En 2023, Chile destinó 0,41% de su PIB a I+D. Aunque muestra avance, sigue por debajo del 1% que debiera invertir según su nivel de ingreso y lejos del promedio OCDE de 2,7%. A eso se suma otro dato relevante: solo 1.804 empresas, equivalentes al 0,8% del total, declaran realizar I+D, y apenas un 10,7% de las empresas declaró haber innovado en 2022.
Los datos provienen del estudio de Corfo e Icare sobre empresas usuarias de la Ley I+D, el que revela un desafío importante: Chile necesita convertir la innovación en una práctica organizacional sostenida, no solo en una intención o una idea atractiva.
El estudio muestra que las empresas innovan para competir mejor, resolver problemas concretos, abrir nuevas oportunidades y responder a exigencias del entorno. Es decir, la innovación aparece cuando se conecta con el negocio. Sin embargo, todavía cuesta activarla a escala. Aunque la Ley de Incentivo Tributario a la I+D permite recuperar hasta un 52,55% de los gastos certificados, solo un tercio de las empresas que hacen I+D declara conocerla y apenas un 3,8% la utiliza efectivamente. En 2023, de US$578 millones invertidos en I+D empresarial, solo US$80 millones pasaron por certificación de Corfo.
¿Por qué ocurre esto? El propio informe apunta a una respuesta clara: innovar no depende solo de recursos o tecnología. También requiere liderazgo, organización, disciplina, métricas y procesos internos capaces de sostener la incertidumbre y transformarla en aprendizaje. Incluso plantea que no se necesita partir con un gran laboratorio, sino con una estructura que permita documentar, ordenar iniciativas y aprender de manera sistemática.
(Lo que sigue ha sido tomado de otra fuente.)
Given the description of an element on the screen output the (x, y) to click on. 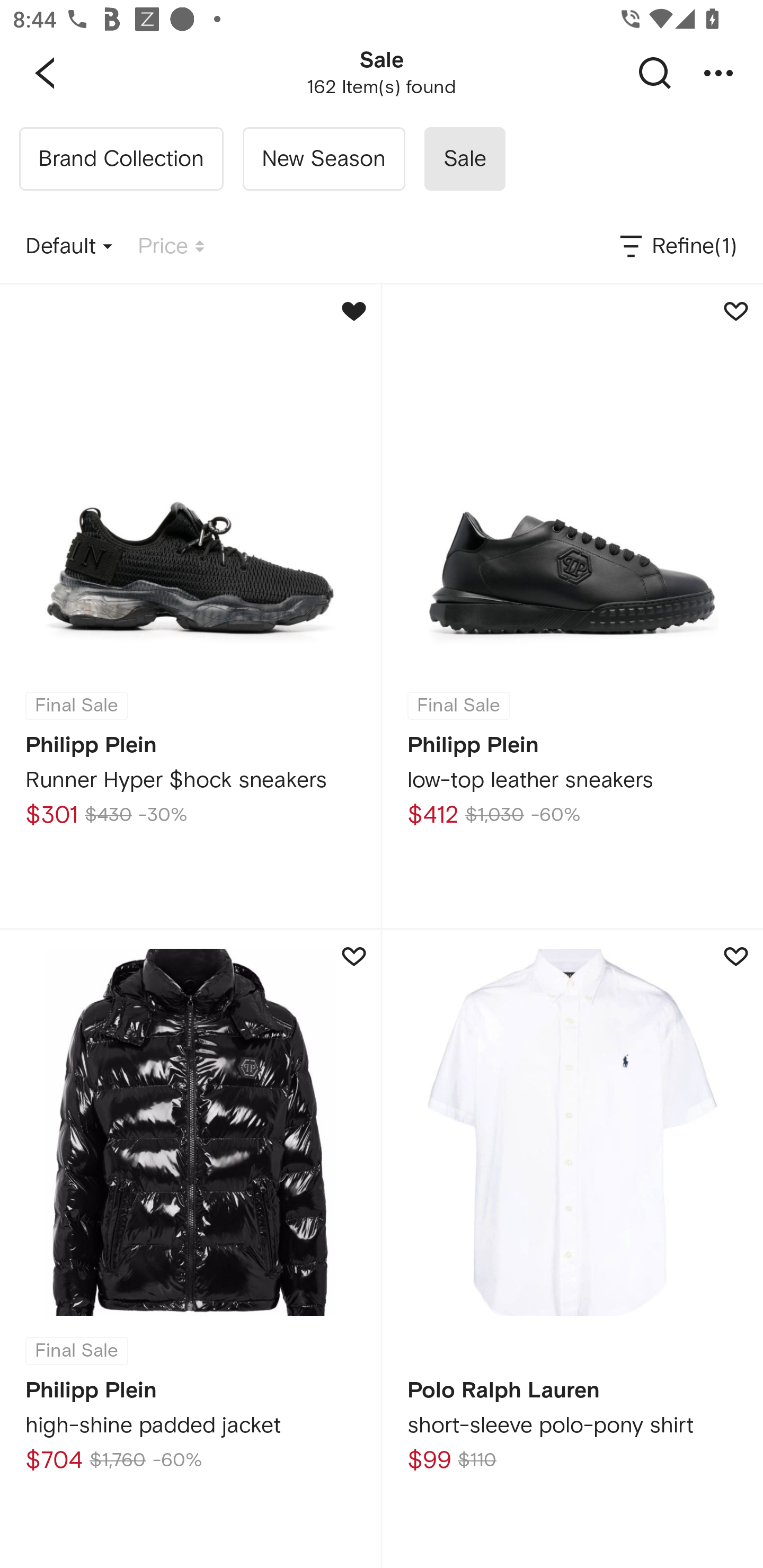
Brand Collection (121, 158)
New Season (323, 158)
Sale (464, 158)
Default (68, 246)
Price (171, 246)
Refine(1) (677, 246)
Es en este punto donde la innovación se conecta directamente con la gestión del talento. Una empresa no innova de manera sostenida solo porque tiene buenas ideas, sino porque cuenta con personas preparadas, procesos de aprendizaje activos, adopción tecnológica y una cultura capaz de impulsar y sostener el cambio. Por eso, un ecosistema interno de gestión del talento deja de ser un apoyo complementario y se convierte en una condición estratégica para innovar con consistencia. El estudio refuerza esta mirada al mostrar que la innovación necesita institucionalizarse para convertirse en una capacidad real dentro de las organizaciones.
En ese escenario, DL actúa como un aliado estratégico al integrar tecnología, formación y consultoría para instalar capacidades transversales en las empresas, con foco en escalabilidad, integración y medición de impacto. Nuestra propuesta de valor permite construir sistemas de aprendizaje que fortalecen capacidades, aceleran la adopción y conectan la formación con resultados concretos para el negocio.
Hoy las ideas siguen siendo fundamentales, pero la verdadera diferencia está en la capacidad de convertirlas en acción, sostenerlas en el tiempo y transformarlas en valor para la organización.